Consider a pair of (possibly rotating) charged black holes with masses m1, m2 and like charges q1, q2. It seems that under certain conditions gravitational attraction should exactly cancel electrostatic repulsion and a stationary spacetime will result.

What are these conditions?

The point charges analogy suggests the equation

k q1 q2 = G m1 m2

However, it is by no means obvious this equation is the correct condition except in the large distance limit. Also:

Is it possible to write down this solution of Einstein-Maxwell theory in closed form?

This post has been migrated from (A51.SE)
asked Nov 26, 2011 in Theoretical Physics by Squark (1,700 points) [ no revision ]
I think you may want to look at BPS black holes, whose charge and mass are the same (in some units). The total force between them cancels and you can have multi-center solutions.
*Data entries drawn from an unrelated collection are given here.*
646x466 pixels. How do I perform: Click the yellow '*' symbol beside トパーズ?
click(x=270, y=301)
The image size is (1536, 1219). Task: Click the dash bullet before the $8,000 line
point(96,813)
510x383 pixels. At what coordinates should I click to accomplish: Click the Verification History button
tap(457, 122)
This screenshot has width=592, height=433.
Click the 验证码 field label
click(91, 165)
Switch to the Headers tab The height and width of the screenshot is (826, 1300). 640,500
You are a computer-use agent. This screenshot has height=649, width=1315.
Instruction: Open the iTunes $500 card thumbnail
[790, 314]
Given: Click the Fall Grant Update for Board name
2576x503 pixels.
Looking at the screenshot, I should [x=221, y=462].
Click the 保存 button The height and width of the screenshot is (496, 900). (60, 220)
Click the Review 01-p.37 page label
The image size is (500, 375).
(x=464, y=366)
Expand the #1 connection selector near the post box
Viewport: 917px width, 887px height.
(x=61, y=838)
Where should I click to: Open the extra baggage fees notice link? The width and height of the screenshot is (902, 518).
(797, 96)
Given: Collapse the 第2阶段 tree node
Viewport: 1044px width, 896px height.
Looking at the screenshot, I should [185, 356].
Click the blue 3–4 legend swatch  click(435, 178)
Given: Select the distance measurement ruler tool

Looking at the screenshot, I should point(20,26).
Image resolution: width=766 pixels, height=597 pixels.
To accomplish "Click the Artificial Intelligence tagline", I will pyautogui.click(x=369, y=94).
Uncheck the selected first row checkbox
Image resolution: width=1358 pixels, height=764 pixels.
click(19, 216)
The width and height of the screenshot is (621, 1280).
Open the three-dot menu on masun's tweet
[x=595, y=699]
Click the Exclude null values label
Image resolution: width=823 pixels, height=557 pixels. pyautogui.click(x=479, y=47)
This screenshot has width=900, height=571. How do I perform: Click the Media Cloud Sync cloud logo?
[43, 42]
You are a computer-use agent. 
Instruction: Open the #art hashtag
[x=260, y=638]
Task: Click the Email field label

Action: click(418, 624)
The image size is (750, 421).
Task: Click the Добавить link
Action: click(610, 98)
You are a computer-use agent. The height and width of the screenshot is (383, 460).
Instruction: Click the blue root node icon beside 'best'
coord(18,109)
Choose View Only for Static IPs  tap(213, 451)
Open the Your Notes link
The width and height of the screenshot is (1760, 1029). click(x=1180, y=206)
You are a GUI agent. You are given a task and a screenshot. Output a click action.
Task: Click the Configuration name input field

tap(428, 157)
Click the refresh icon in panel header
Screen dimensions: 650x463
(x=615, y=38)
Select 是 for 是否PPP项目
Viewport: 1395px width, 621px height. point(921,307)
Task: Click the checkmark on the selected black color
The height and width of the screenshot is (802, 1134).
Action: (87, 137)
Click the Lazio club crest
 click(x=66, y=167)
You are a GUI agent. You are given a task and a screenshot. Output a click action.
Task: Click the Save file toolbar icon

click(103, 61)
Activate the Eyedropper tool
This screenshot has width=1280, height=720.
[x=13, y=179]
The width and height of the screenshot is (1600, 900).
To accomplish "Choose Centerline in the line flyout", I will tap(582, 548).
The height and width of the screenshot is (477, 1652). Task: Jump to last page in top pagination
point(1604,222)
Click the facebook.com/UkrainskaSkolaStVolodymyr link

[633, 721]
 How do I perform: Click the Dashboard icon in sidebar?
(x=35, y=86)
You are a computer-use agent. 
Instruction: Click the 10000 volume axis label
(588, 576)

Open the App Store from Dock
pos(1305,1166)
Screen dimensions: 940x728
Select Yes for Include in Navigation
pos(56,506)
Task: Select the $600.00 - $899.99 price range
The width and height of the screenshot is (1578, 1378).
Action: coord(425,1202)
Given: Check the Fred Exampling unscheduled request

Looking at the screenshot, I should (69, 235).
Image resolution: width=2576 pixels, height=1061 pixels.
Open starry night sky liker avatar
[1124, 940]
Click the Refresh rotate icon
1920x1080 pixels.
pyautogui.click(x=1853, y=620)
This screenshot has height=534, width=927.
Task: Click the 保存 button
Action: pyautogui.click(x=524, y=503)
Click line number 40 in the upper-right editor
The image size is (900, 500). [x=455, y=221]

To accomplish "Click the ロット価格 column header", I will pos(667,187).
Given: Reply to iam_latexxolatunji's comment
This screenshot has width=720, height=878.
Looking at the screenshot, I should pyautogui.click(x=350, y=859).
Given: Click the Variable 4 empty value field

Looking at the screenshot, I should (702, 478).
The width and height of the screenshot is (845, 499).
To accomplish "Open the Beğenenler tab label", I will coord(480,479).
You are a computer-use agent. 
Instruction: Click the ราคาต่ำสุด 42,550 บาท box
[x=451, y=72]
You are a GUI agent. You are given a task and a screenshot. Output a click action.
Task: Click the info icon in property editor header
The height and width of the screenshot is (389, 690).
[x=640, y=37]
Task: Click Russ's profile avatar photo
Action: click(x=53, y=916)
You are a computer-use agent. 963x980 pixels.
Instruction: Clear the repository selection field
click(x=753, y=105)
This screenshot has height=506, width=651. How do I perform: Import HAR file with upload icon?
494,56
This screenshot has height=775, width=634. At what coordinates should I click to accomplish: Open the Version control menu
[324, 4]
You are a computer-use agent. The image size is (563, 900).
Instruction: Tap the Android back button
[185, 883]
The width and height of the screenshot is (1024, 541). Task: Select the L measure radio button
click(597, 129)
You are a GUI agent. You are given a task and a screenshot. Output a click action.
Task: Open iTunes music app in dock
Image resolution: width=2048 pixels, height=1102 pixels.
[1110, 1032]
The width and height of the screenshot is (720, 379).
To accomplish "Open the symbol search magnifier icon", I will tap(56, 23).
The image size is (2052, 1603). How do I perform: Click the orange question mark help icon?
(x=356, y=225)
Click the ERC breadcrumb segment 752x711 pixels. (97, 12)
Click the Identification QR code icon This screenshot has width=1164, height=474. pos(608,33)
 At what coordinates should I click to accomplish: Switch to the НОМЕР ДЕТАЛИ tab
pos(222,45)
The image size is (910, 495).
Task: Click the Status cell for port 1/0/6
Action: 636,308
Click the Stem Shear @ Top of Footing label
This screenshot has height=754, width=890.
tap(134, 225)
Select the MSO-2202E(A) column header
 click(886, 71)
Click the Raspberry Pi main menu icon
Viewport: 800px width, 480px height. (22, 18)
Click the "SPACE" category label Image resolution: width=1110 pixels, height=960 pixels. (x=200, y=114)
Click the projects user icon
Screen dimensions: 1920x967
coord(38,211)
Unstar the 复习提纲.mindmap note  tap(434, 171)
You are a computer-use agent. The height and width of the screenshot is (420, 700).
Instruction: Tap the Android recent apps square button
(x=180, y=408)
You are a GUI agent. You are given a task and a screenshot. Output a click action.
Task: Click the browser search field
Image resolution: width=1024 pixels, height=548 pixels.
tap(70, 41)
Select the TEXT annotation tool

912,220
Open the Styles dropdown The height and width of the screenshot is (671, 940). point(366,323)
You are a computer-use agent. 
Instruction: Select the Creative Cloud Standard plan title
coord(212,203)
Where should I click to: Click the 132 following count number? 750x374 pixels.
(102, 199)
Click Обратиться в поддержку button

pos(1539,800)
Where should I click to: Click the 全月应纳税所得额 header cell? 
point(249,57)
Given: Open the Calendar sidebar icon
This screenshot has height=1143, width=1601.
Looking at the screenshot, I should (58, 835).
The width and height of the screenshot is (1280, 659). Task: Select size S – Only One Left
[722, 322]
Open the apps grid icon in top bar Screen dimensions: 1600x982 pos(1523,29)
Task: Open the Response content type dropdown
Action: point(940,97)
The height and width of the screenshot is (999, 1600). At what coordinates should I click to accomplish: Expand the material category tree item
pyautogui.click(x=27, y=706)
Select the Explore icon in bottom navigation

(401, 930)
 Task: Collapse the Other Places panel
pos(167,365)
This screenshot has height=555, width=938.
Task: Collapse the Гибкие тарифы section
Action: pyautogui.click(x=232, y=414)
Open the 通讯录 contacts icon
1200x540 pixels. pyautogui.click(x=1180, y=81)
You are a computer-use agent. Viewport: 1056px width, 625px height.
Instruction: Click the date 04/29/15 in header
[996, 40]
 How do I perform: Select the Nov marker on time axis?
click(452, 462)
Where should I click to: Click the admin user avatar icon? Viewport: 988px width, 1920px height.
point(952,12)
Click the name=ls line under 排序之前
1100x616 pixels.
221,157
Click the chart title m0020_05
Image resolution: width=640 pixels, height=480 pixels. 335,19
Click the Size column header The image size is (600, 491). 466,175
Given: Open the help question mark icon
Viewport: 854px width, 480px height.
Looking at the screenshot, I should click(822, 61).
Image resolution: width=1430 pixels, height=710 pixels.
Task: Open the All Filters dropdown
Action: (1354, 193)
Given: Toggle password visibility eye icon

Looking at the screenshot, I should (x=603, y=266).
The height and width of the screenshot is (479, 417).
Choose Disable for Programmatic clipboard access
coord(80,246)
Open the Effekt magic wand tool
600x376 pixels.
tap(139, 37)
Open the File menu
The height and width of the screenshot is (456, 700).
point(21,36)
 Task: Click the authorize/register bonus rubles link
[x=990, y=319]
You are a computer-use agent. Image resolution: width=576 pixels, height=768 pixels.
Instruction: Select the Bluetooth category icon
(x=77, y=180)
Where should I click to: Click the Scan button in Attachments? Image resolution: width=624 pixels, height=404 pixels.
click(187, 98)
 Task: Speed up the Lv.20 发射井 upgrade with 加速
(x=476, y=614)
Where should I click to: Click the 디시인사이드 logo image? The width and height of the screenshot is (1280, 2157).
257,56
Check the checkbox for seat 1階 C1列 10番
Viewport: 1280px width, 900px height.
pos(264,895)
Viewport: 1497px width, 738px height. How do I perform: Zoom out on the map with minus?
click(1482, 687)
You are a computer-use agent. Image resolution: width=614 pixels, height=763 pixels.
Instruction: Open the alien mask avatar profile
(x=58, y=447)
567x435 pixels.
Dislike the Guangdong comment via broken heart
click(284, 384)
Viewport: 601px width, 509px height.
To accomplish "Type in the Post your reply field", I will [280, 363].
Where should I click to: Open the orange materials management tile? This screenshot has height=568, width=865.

This post has been migrated from (A51.SE)
@Moshe: I know about BPS black holes but as far as I understand they only exist in supergravity. There the simple condition is indeed preserved. What I want to understand is whether the preservation of the "naive" condition is a result or supersymmetry and if it is what is the rule for ordinary gravity. But I might be thoroughly confused here...

This post has been migrated from (A51.SE)
It is quite common to claim that even single black hole does not result a stationary spacetime http://www.lightandmatter.com/html_books/genrel/ch07/ch07.html

This post has been migrated from (A51.SE)
I don't understand what you mean. A single black hole has a Killing vector which is timelike outside the horizon. In this sense, the space-time is stationary.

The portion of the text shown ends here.